Cosa c’è dietro lo strapotere sportivo della Cina? Cosa ha prodotto un miglioramento così prodigioso in pochi anni? Il Regno di Mezzo si avvia a primeggiare nel medagliere di Londra; forse solo gli Stati Uniti riusciranno almeno a contendere la supremazia. Eppure soltanto fino a pochi anni fa la Cina era ai margini del movimento olimpico, relegata a posizioni certamente non in linea con le sue dimensioni. Per capire bisogna evitare soluzioni estreme: non c’è nessun miracolo per la Cina dello sport, non esiste nessuna pozione magica, nessun allenamento speciale, nessun guru delle medicine.
Il successo si spiega con una miscela di componenti. Così come nell’economia, risalta il versante luminoso: il podio affollato di bandiere rosse a 5 stelle e l’orizzonte sfavillante delle città costellate da grattacieli. Un paese contadino si è trasformato in una potenza industriale e una nazione abituata a misurare il tempo con il sole ferma la lancetta del cronometro in record impensabili. La Cina non è infatti un paese dove lo sport appartenga alla tradizione. Il modello culturale privilegia il letterato, l’uomo saggio capace di governare con la propria sapienza tutte le discipline sociali. Non abbiamo mai visto un ministro cinese con le mazze da golf o sui campi di tennis.
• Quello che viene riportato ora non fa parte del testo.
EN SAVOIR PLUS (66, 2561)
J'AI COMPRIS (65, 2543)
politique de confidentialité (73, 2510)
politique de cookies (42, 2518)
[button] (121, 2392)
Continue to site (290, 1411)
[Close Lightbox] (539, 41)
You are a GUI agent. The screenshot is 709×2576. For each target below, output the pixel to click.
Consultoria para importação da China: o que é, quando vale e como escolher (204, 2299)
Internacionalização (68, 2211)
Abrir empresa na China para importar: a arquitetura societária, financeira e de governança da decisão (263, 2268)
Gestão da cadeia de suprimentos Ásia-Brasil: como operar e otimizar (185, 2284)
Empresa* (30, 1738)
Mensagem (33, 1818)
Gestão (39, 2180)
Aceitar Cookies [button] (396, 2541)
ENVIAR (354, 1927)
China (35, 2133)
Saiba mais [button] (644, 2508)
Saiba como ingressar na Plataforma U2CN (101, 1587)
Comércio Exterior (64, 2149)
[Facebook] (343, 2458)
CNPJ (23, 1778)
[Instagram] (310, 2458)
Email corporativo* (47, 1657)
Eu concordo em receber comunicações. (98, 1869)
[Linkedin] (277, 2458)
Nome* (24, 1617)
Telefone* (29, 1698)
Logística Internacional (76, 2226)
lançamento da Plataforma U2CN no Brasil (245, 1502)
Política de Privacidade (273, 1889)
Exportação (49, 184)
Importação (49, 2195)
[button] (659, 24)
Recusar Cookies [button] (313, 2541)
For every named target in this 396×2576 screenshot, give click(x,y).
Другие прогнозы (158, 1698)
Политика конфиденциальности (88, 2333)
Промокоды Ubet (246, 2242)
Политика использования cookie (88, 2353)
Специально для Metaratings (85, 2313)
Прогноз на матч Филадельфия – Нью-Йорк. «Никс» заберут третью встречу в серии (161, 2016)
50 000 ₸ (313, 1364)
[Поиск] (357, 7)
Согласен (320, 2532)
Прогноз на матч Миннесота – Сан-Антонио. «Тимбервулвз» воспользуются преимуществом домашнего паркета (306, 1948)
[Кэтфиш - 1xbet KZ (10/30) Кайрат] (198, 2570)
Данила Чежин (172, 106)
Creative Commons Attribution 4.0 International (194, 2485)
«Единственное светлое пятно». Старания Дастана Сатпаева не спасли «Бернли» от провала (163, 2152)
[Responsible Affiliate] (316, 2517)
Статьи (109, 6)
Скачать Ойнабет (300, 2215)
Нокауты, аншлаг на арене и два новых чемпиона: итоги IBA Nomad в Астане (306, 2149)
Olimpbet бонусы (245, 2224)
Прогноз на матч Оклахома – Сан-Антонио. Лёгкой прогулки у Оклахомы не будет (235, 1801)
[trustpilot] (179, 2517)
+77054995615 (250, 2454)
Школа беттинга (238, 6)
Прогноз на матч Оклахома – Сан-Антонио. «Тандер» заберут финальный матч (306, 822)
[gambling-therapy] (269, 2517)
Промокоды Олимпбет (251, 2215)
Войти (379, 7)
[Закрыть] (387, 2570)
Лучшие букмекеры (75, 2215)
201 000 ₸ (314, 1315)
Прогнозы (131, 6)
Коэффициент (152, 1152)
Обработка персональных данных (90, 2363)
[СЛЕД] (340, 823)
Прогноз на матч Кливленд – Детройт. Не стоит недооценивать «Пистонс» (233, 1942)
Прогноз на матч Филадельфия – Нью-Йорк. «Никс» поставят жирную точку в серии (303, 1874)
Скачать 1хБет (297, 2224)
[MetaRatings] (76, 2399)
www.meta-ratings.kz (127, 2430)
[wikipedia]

Non deve dare un esempio fuorviante, non ha bisogno di conquistare consenso, non vuole derogare dalla sua immagine di serietà. Quando l’ideologia dominava, era necessario mantenersi in forma, allenarsi nel corpo e nella mente, essere in sintonia con la natura per costruire il socialismo. Ma la competitività era una chimera borghese, una deviazione individualista. I bambini cinesi venivano sottoposti a esercizi durissimi solo per un fine più nobile. L’Opera di Pechino ad esempio richiedeva nervi d’acciaio, gambe sinuose e muscoli potenti. Solo esercizi al limite della resistenza fisica potevano produrli. Si cominciava da piccoli per salire sul palcoscenico da ragazzi. Oggi invece è la globalizzazione la vetrina più immediata. Una Cina vittoriosa trova consensi all’interno e incute rispetto sulla scena internazionale. Dimostra che non solo di ferro e cemento è composto il suo successo. Ha un solo obiettivo a Londra: rastrellare medaglie. Ha messo in pista tutte le sue armi, che chiama con nomi nobili: dedizione, impegno, disciplina, patriottismo. Sono qualità necessarie ma non sufficienti per vincere. Tuttavia, non lo sono neanche quelle espresse dai suoi detrattori: opacità, sospetti, doping, spietatezza. Le immagini delle ginnaste cinesi sottoposte ad allenamenti durissimi stringono il cuore; i tempi della nuotatrice Ye Shi Wen moltiplicano i brutti pensieri. Eppure non è la Cina ad aver insegnato che l’importante è vincere e non gareggiare. Forse ha soltanto ribaltato la fede di De Coubertin, disvelandone l’ipocrisia, rendendola ancora più brutale.
La Cina spadroneggia ma non convince. Incamera medaglie ma non è diventata un paese sportivo. Suscita prima apprensione e poi ammirazione. Ragazzine volenterose salgono sul podio di scherma, nuoto, ginnastica, sport dove l’applicazione sistematica è la prima regola per vincere. Quando riuscirà a eccellere senza sospetti, anche negli sport che prevedono la fantasia, dove l’imprevisto gioca un ruolo ineludibile, allora potrà aspirare alla vera supremazia: costituire cioè un modello da rispettare non soltanto per il numero delle medaglie che riesce a conquistare.